Разве могла я себе представить, что в смертельный бой с этой фашистской ордой уйдут почти все исполнители «Двенадцатой ночи»? Что с фронта они будут писать удивительные письма, а Валентина Викторовна перед репетициями в холодном зале будет читать их нам?

Письма будут написаны между боями и заданиями: «…с которого не надеялся вернуться живым…»; или: «…здесь побывал в таких переделках, что, как вспомнишь, волосы дыбом становятся…»; или: «…я нахожусь все время на передовой, в нескольких метрах от врагов и даже бываю у них в тылу…»

И в каждом письме убежденность в победе и мечта о театре, о творчестве.

Мы не знали тогда, что все наши мальчики в тяжелую минуту проявят поразительную силу и величие духа! Что Марат Бондаренко-Стольниц напишет такое письмо:

«Напишите, где ребята?.. Все ли живы-здоровы? Что играют? О чем думают? Я знаю, что мы боремся за лучшее будущее. Я, если надо, жизнь отдам за то, чтобы мои друзья говорили со сцены словами Шекспира и Мольера, Горького и Чехова. Но умирать мне не хочется. Я еще хочу вылезти из-под стола Органом, хочу еще раз станцевать танец Эндрю Эгюйчика и хочу переиграть все возможные и невозможные роли. Надеюсь, что это удастся и сбудется, а если нет, то пусть на моей могиле напишут: “Он любил искусство больше самого себя, а Родину – больше искусства”. Всегда Ваш Марат Бондаренко. 1942 год».

Марат был очень тяжело ранен, контужен и погиб.

А от Димы Мелика не будет писем. Он не успеет их написать. В первые же месяцы войны под Ленинградом наш Дима подхватит знамя и побежит вперед! Он ведь всегда был такой легкий в движении! Так и погибнет Дмитрий Мелик со знаменем в руках!

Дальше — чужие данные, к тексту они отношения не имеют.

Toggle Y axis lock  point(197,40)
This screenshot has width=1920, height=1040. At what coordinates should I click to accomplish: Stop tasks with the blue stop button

Как выразить вам благодарность, ребята, вечную, неизбывную боль душевную… Сколько мы видели потом могил молодых ребят, и на нашей и на чужой земле! И каждый раз, когда я читаю надписи на солдатских могилах – год рождения 1923, 1924, 1925, – я думаю: это все вы, наши старшие ребята, и каждый раз сжимается горло. И ничего нет более святого и трагичного, чем ваша оборвавшаяся юность!

Многие стали известными героями, большинство не успело ими стать, но перед нами, живыми, все вы – герои. Своей жизнью вы защитили нашу. И вы победили…

Оставшиеся студийцы под руководством Валентины Викторовны в августе должны были поехать в колхоз убирать свеклу, играть перед колхозниками. А пока репетиции. Надо срочно готовить новый репертуар, удобный для исполнения в любых условиях.

По каким-то причинам в то лето наша студия не выехала в колхоз, а поехала я со школой в один из совхозов, где мы окучивали картошку и пропалывали свеклу.

Когда вернулись из совхоза поздней осенью, жизнь в Новосибирске изменилась. Начали прибывать эвакуированные, целые организации, заводы, театры. За год до войны мы переехали с Потанинской улицы на улицу Челюскинцев, в так называемый Дом писателей. У нас была трехкомнатная квартира, и вначале мы приютили харьковчан, потом у нас жили ленинградцы, потом москвичи.

Приходили мамины московские знакомые, рассказывали о воздушных налетах, бомбежках, о трудном пути в эвакуацию – рассказы тревожные, но интересные. Многие ругали себя за наивность: не взяли с собой кто электрическую плитку, кто – тонкие чулки. Считали, если едут в Сибирь, все это не пригодится.

В городе стали появляться первые госпитали. В нашей студии тоже наметились перемены. Ушли на фронт наши лучшие, самые способные ребята, но появились новые, из числа эвакуированных.

Работа студии заметно оживилась. Вскоре состоялся первый выезд в госпиталь, где был большой просмотровый зал, и даже со сценой. Поэтому повезли «Тартюфа», где я играла Дорину. В этом госпитале преимущественно лечились ранения лица, восстанавливались челюсти, носы. Много обожженных лиц у раненых танкистов.